Oui, personne, excepté les Israéliens.
Nétanyahou avait donné pour instruction aux diplomates israéliens de quitter ostensiblement la salle lorsque l’Iranien prendrait la parole.
C’était un geste stupide. Aussi raisonnable et efficace que la colère d’un enfant à qui on enlève son jouet préféré.
Stupide, parce qu’il a montré Israël comme un trouble-fête, à un moment où le monde entier est saisi d’une crise d’optimisme à la suite des événements récents de Damas et de Téhéran.
Stupide, parce qu’il met en évidence le fait qu’Israël est actuellement totalement isolé.
PAR AILLEURS, a-t-on remarqué que Rouhani n’arrêtait pas de s’éponger le front pendant son discours d’une demie-heure ? L’homme était manifestement souffrant. Un autre membre du Mossad s’était-il introduit dans le local de maintenance des Nations Unies pour couper la climatisation ? Ou était-ce simplement du à ses épais vêtements ?
Je ne suis jamais devenu prêtre, non seulement parce que je suis athée (comme de nombreux prêtres, je le crains) mais aussi à cause de cette obligation de porter ces lourds vêtements qu’exigent toutes les croyances. Il en va de même pour les diplomates.
Après tout, les prêtres et les diplomates sont des êtres humains, eux aussi ! (Beaucoup d’entre eux, au moins.)

*DONNÉES FOURNIES:*

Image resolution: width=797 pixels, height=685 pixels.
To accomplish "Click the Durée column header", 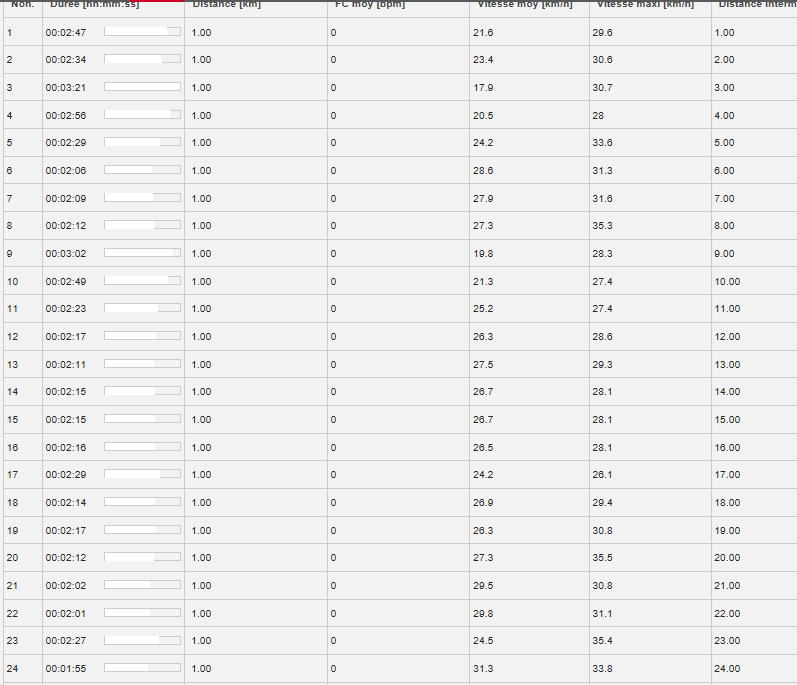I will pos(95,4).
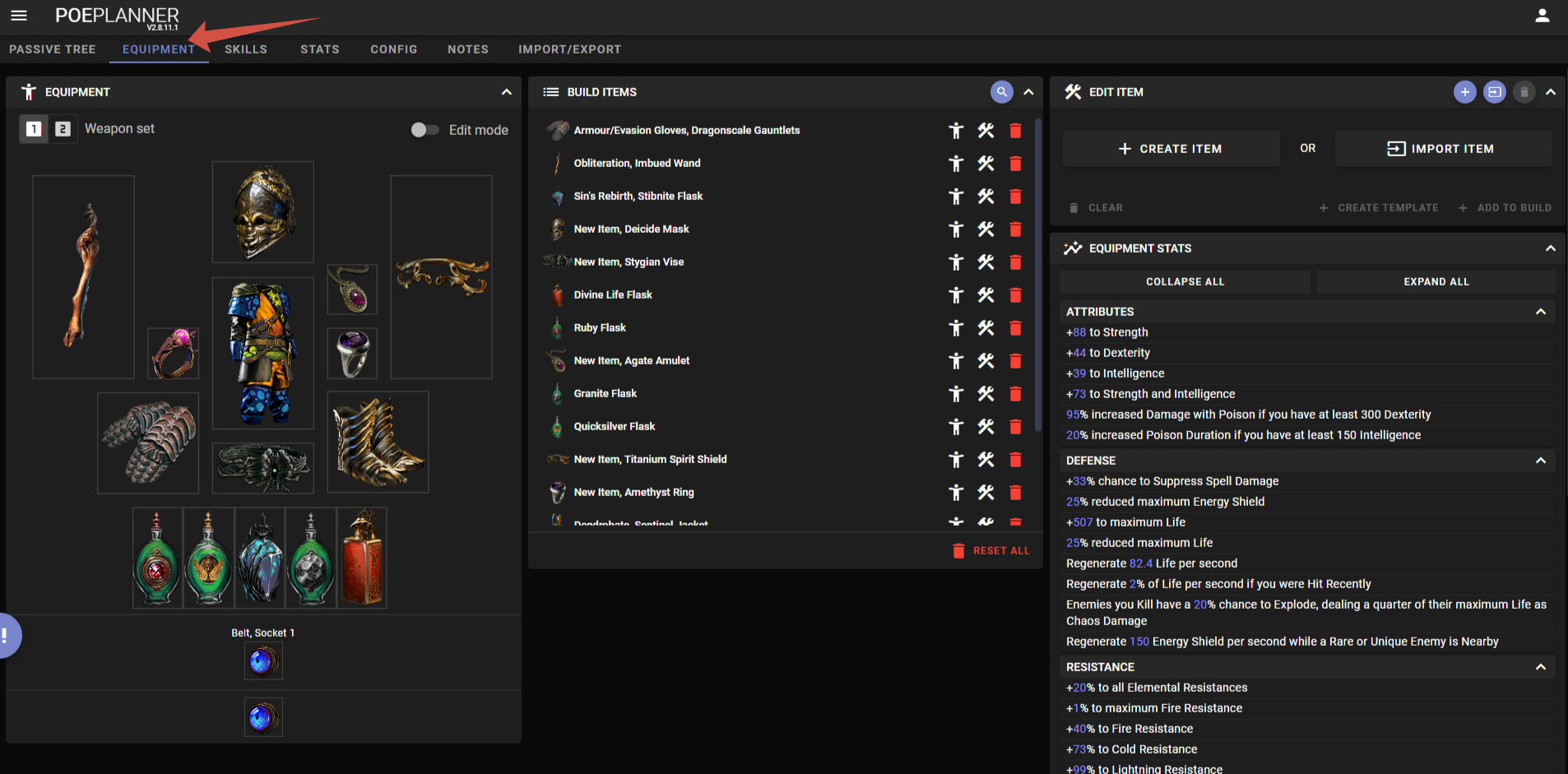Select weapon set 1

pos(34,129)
--
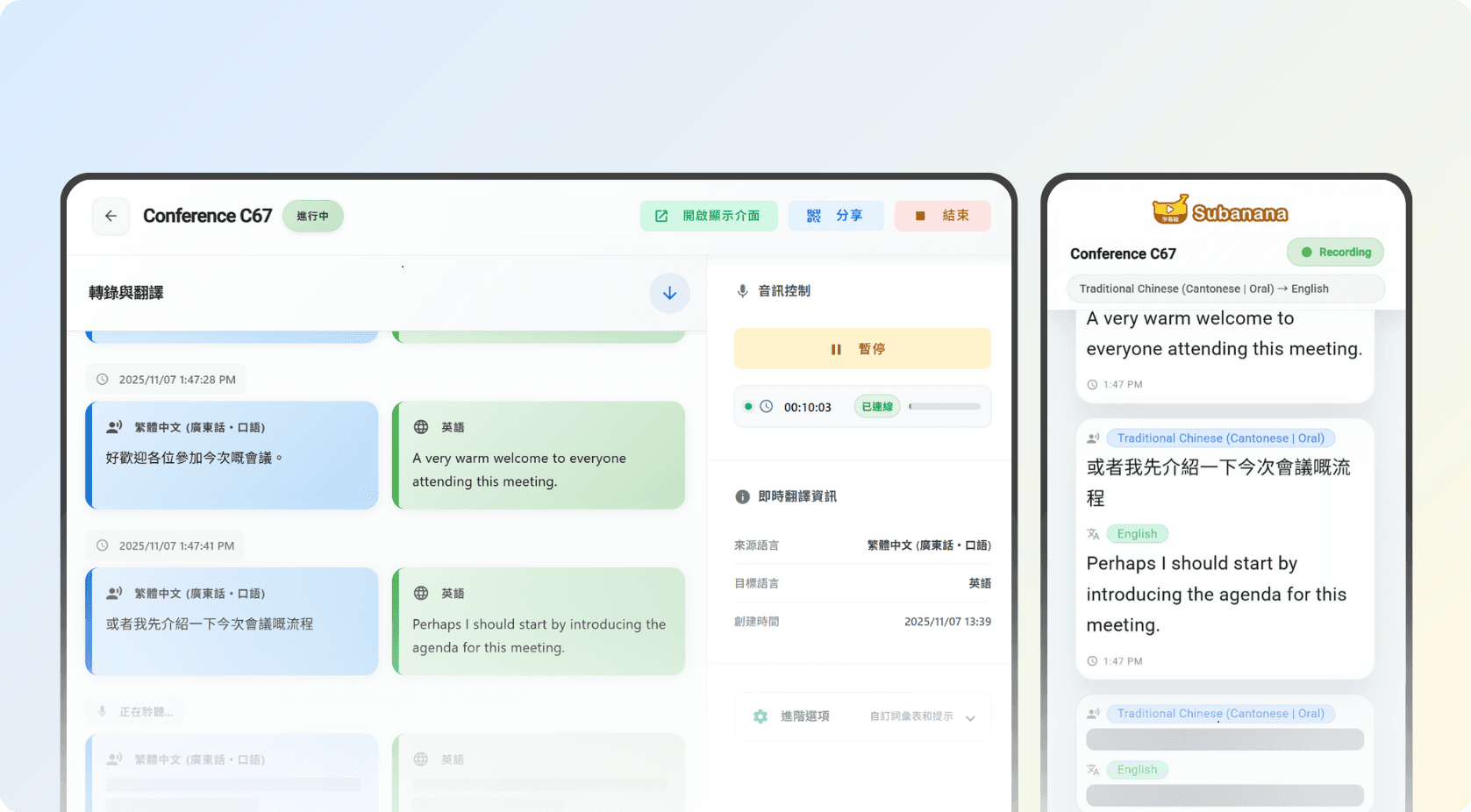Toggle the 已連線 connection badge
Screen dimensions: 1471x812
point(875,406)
...
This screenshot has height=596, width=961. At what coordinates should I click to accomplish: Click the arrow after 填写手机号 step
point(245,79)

*CONSIGNES:*
• a. Répondez aux questions suivantes sur l'extrait choisi.
(i) Quelle instruction Nétanyahou avait-il donnée aux diplomates israéliens ?
(ii) Combien de temps a duré le discours de Rouhani ?
(iii) Outre l'athéisme, quelle raison le texte donne-t-il pour n'être jamais devenu prêtre ?
• b. Réécrivez en liste JSON de chaînes, une chaîne par ligne et sans les lignes vides, les lignes des données qui commencent à celle contenant "This screenshot has" et s'arrêtent après celle contenant "point(245,79)".
Le texte et les données n'ont aucun rapport entre eux.

*CORRIGÉ:*
• a.
(i) Il leur avait demandé de quitter ostensiblement la salle lorsque l'Iranien prendrait la parole.
(ii) Son discours a duré une demi-heure.
(iii) L'obligation de porter les lourds vêtements qu'exigent toutes les croyances.

• b.
[
  "This screenshot has height=596, width=961. At what coordinates should I click to accomplish: Click the arrow after 填写手机号 step",
  "point(245,79)"
]